Intervention de Pierre Laurent

Commission des affaires étrangères, de la défense et des forces armées — Réunion du 21 septembre 2022 à 10h30
Audition de M. Rémy Rioux candidat proposé par le président de la république aux fonctions de directeur général de l'agence française de développement

Photo de Pierre LaurentPierre Laurent :

Vous connaissez l'attachement de mon groupe à l'aide publique au développement. Ce vote est donc important. Peut-être aurait-il été judicieux que nous y procédions après avoir entendu la nouvelle secrétaire d'État chargée de la coopération... Il aurait été bon aussi que nous ayons quelques nouvelles de la commission d'évaluation dont la création a été décidée par la loi. Pour vous donner un nouveau mandat, il faudrait davantage de cohérence au niveau national dans cette politique.

Nous nous félicitons de l'augmentation des budgets de l'agence. Nous sommes loin, toutefois, d'avoir réglé la visée de notre programmation budgétaire, puisque nous n'avons aucune garantie de voir une augmentation régulière, et encore moins d'atteindre l'objectif de 0,7 % du PIB. Pourtant, le chiffre que vous avez cité sur la question de l'emploi en Afrique montre que les enjeux de développement sont tout à fait considérables. Je ne suis pas sûr que nous soyons à la hauteur. Alors que l'objectif des 2 % de PIB pour les dépenses militaires fait consensus, celui d'atteindre 0,7 % pour l'aide au développement continue de faire débat. Si nous voulons assurer dans la durée la sécurité humaine globale, qui passe par les enjeux d'alimentation, d'énergie, de climat de promotion des droits des femmes, nous devons corriger la trajectoire.

Le concept 3D n'a pas donné d'excellents résultats au Mali, c'est le moins qu'on puisse dire. Nos objectifs de développement sont-ils assujettis à d'autres objectifs, d'influence ou militaires ? La politique de développement de la France a vocation à être présente dans le monde entier - j'espère que les interventions militaires de la France n'ont pas vocation à se développer dans le monde entier. Nous sommes donc en train de développer un lien qui peut s'avérer très problématique.

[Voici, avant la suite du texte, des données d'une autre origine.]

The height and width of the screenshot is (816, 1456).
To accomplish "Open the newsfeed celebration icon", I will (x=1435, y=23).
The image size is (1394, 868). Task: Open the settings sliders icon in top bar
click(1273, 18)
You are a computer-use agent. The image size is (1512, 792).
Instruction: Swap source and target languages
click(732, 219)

Vous avez évoqué la coopération décentralisée comme un acte de soutien. J'ai organisé début juillet un colloque sur la coopération décentralisée avec le Mali, qui est mise en grande difficulté par la situation. L'AFD est-elle prête à appuyer la poursuite de projets de coopération décentralisée au Mali dans la situation actuelle ? La situation politique et militaire a fait peser un très lourd danger sur la poursuite de ces projets qui, pour beaucoup, sont à l'arrêt, ce qui a des conséquences dramatiques pour la population.

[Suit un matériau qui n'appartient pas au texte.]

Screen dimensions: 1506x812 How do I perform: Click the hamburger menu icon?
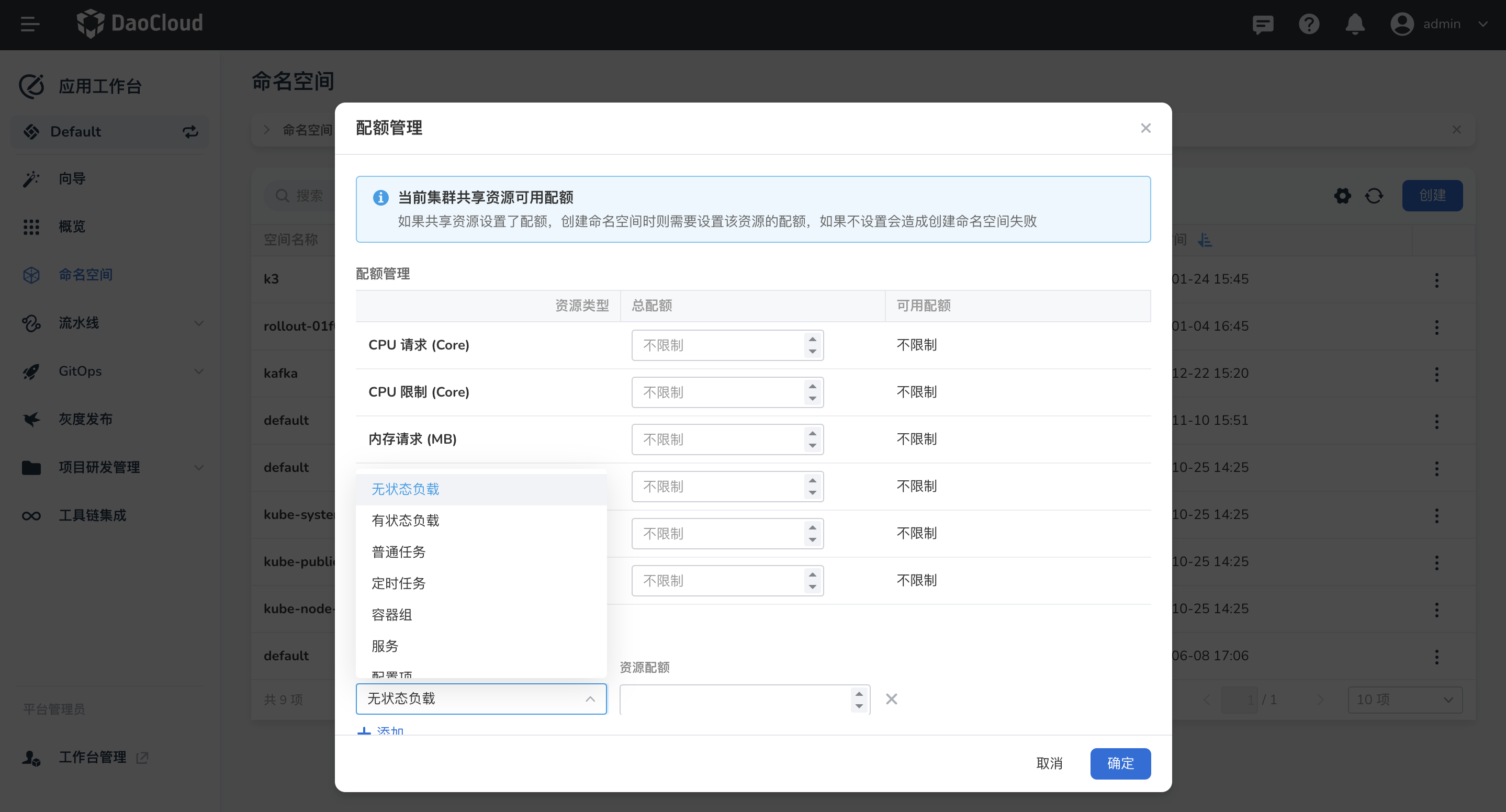[30, 24]
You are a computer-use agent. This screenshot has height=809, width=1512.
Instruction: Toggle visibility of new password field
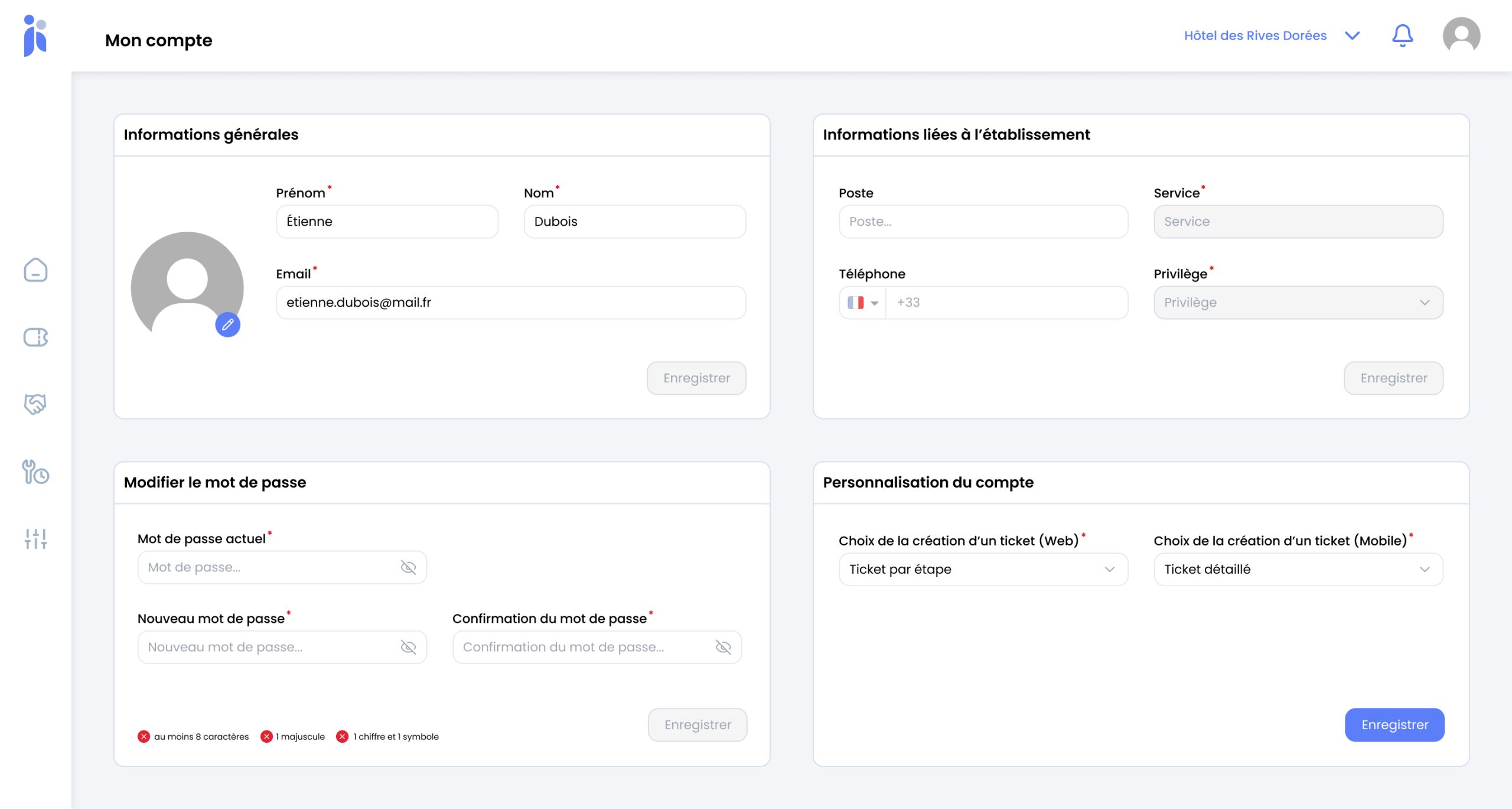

Nous avons tous été sollicités sur la situation sociale de l'AFD, qui est problématique. Le personnel de l'agence est très qualifié et son engagement humain est l'un des éléments déterminants de la réussite. Cette situation va-t-elle réellement changer ? L'origine du problème est la volonté de casser le statut, comme on l'a fait dans d'autres secteurs publics, ce qui n'était pas forcément une bonne idée...

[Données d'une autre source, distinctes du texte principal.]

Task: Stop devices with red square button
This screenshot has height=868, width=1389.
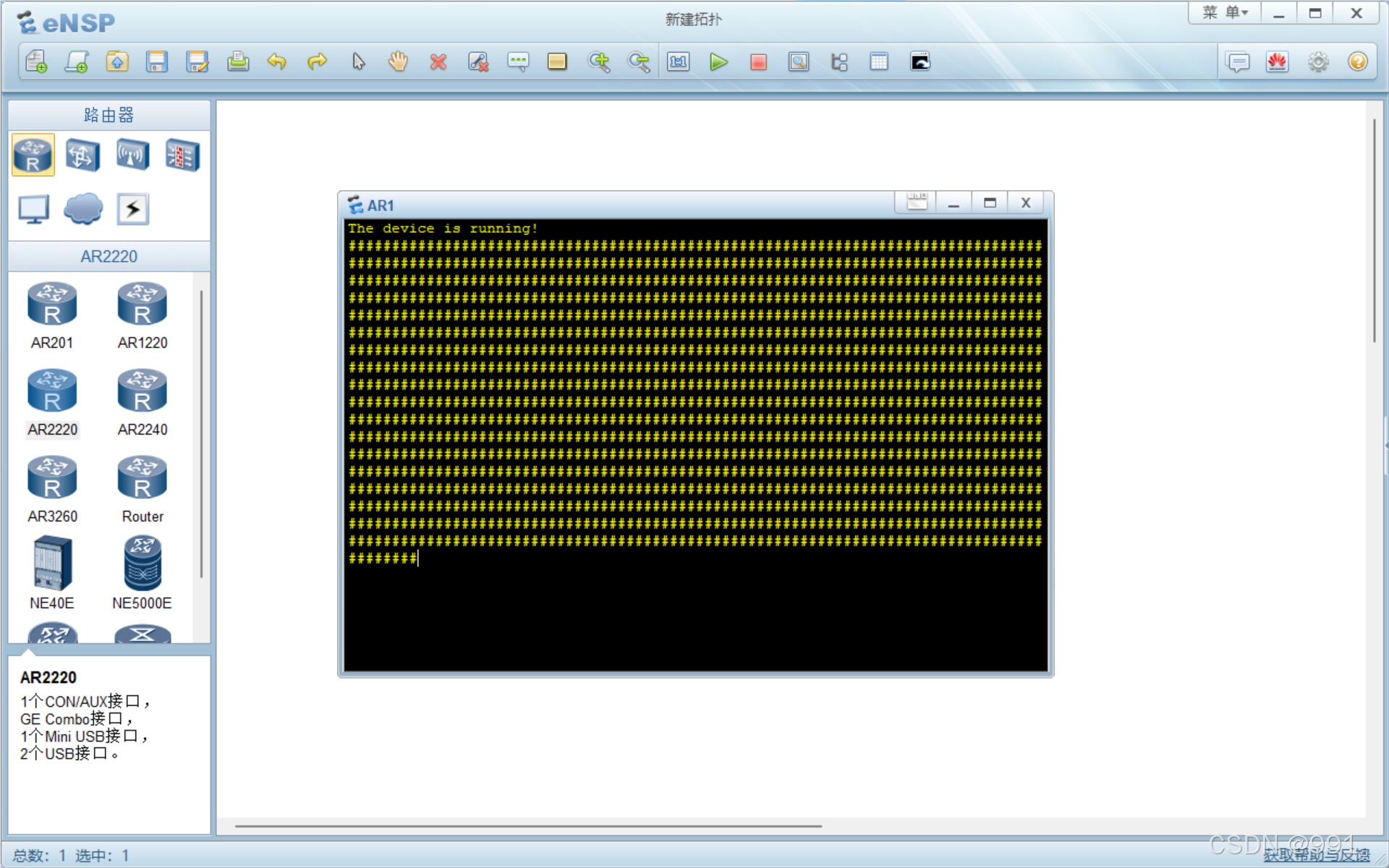Action: point(758,62)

Pour moi, la politique de développement devrait avoir un objectif prioritaire, au-delà de tous les objectifs ciblés et sectoriels : favoriser le développement endogène des pays que nous aidons. L'objectif de l'aide publique au développement est que les pays puissent un jour, si possible, s'en passer ! Envisagez-vous de faire évoluer le ciblage des projets de l'AFD pour prioriser les projets qui servent le développement endogène et les infrastructures intérieures des pays concernés ? Si nous ne prenons pas ce tournant, nous raterons l'objectif de l'aide publique au développement. Êtes-vous l'homme de ce tournant nécessaire ?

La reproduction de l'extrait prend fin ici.